__EXERCISE BRIEF__.
All of the records below need to be written out exactly, but without the pictures.

── WORKING DATA ──

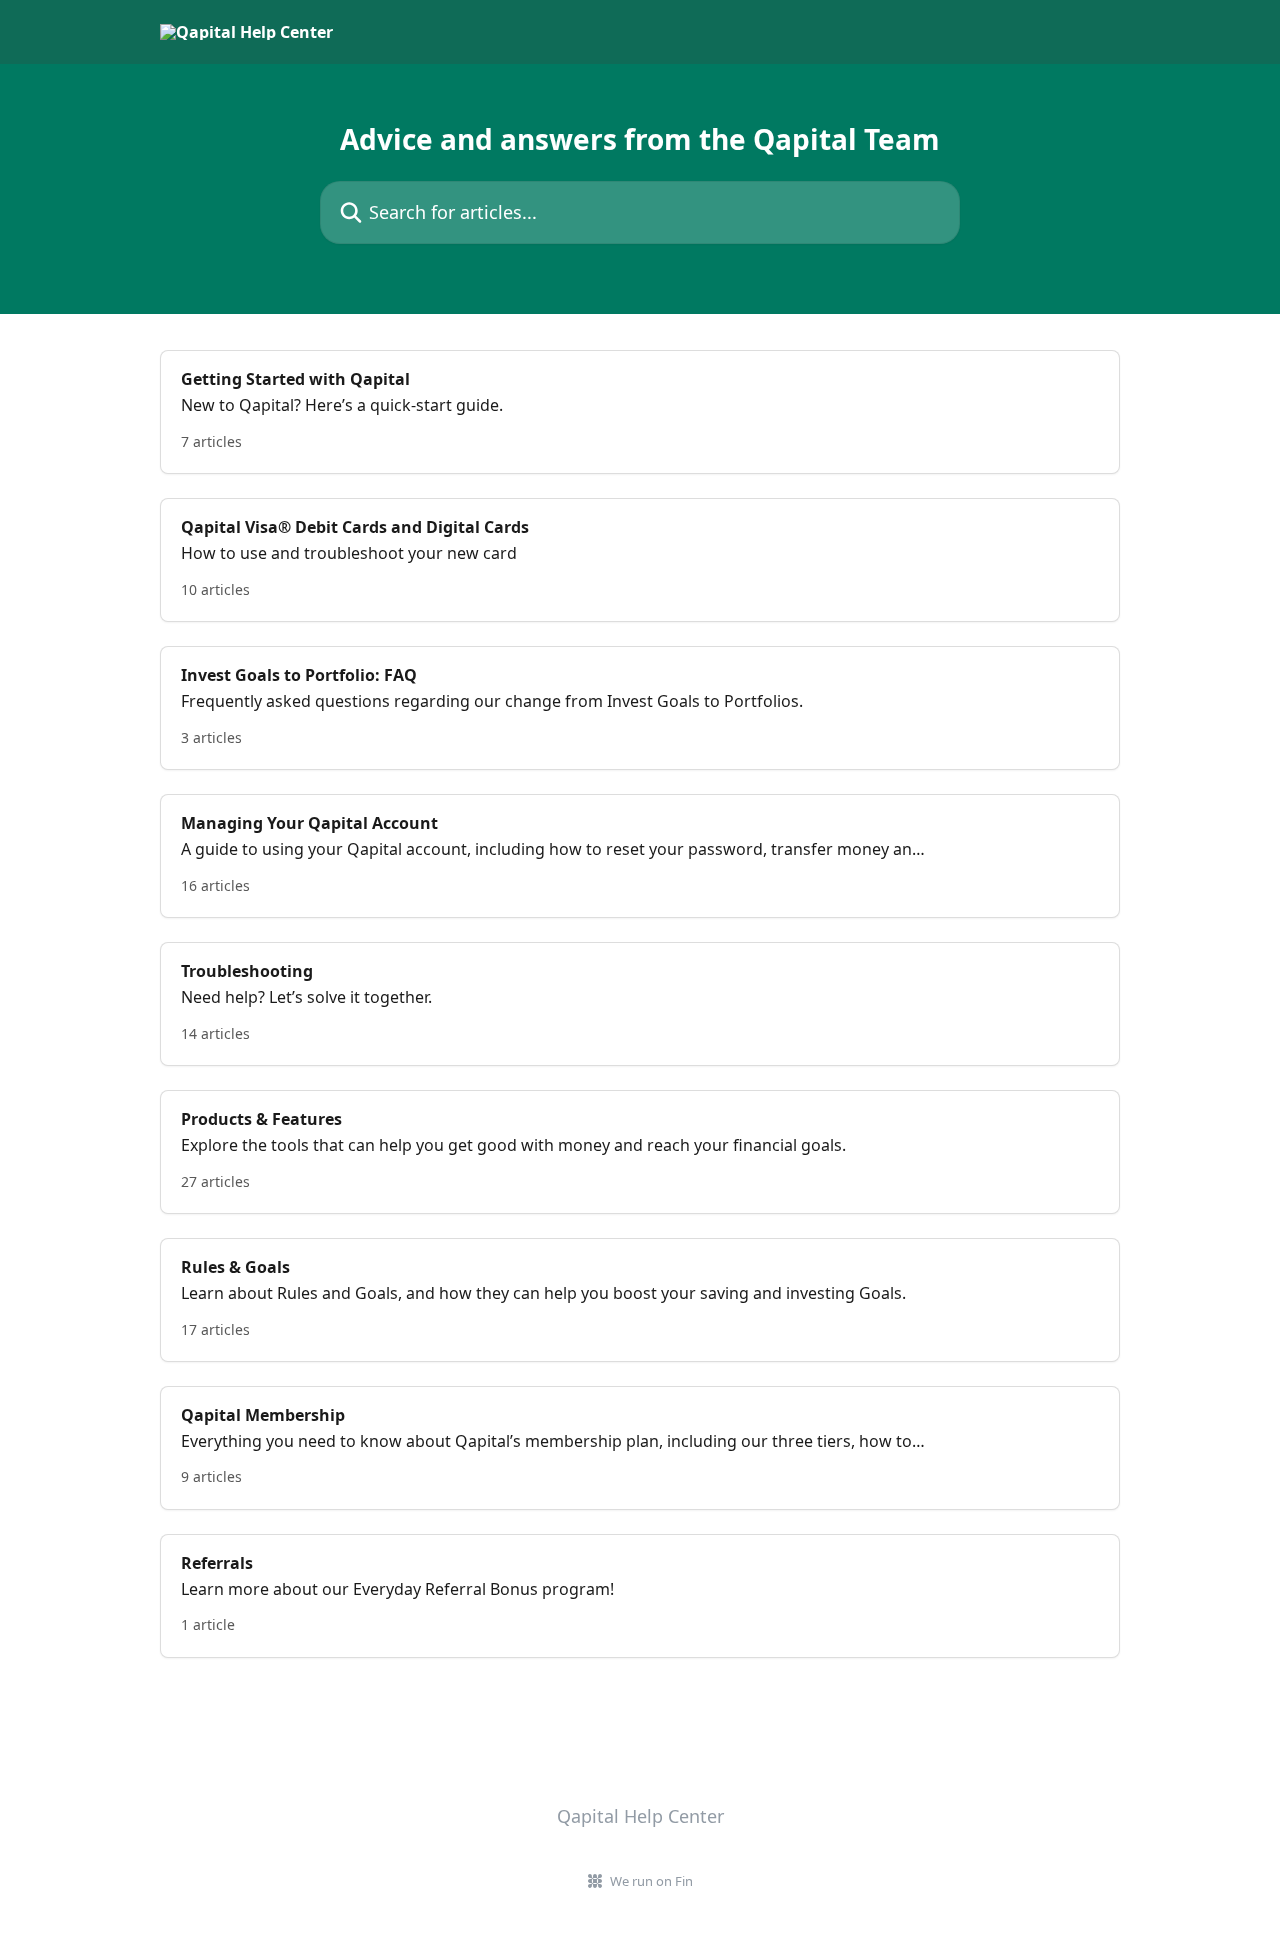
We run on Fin (651, 1881)
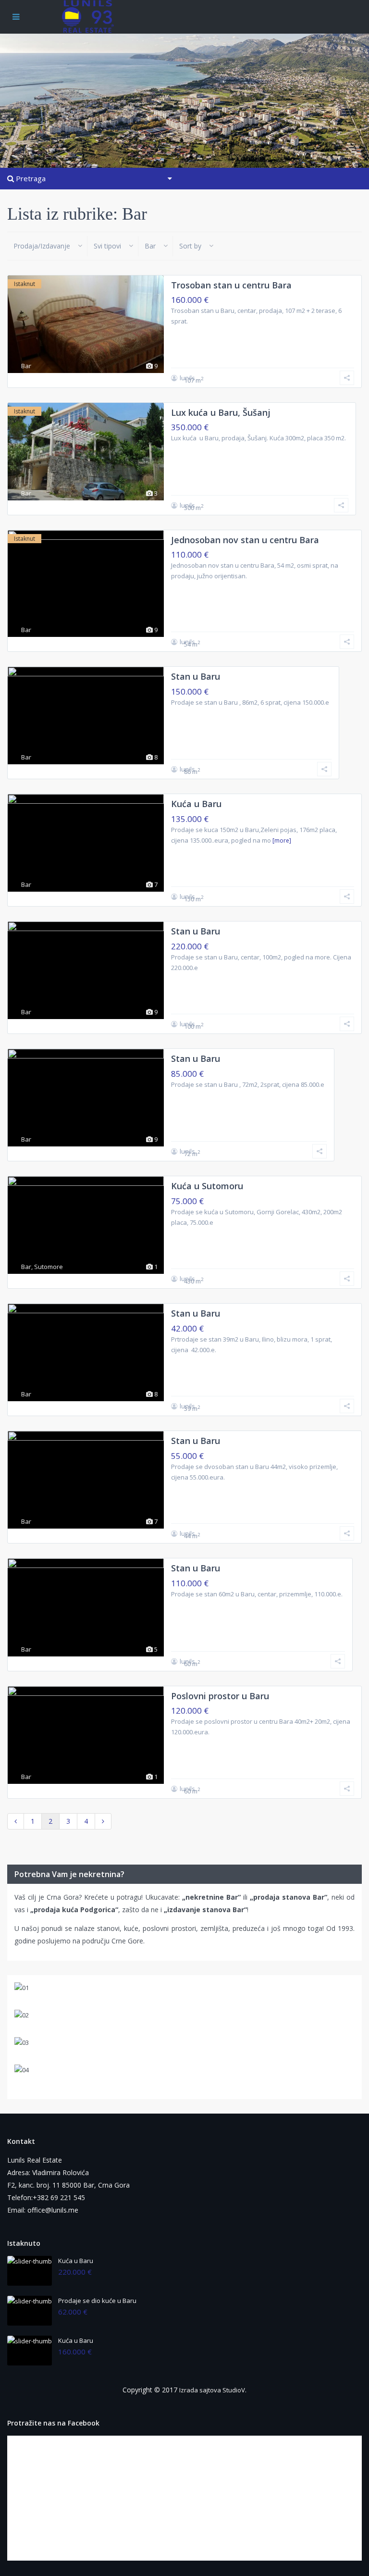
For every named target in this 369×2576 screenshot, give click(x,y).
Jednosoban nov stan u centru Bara (245, 540)
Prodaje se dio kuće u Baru (97, 2300)
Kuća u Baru (196, 803)
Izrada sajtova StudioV (212, 2390)
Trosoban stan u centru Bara (231, 285)
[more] (281, 840)
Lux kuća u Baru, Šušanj (221, 412)
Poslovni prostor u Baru (220, 1696)
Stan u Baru (195, 676)
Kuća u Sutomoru (207, 1186)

───

__SOLUTION FOR THIS TASK__.
We run on Fin (651, 1881)
For every named target in this 369×2576 screenshot, give click(x,y).
Jednosoban nov stan u centru Bara (245, 540)
Prodaje se dio kuće u Baru (97, 2300)
Kuća u Baru (196, 803)
Izrada sajtova StudioV (212, 2390)
Trosoban stan u centru Bara (231, 285)
[more] (281, 840)
Lux kuća u Baru, Šušanj (221, 412)
Poslovni prostor u Baru (220, 1696)
Stan u Baru (195, 676)
Kuća u Sutomoru (207, 1186)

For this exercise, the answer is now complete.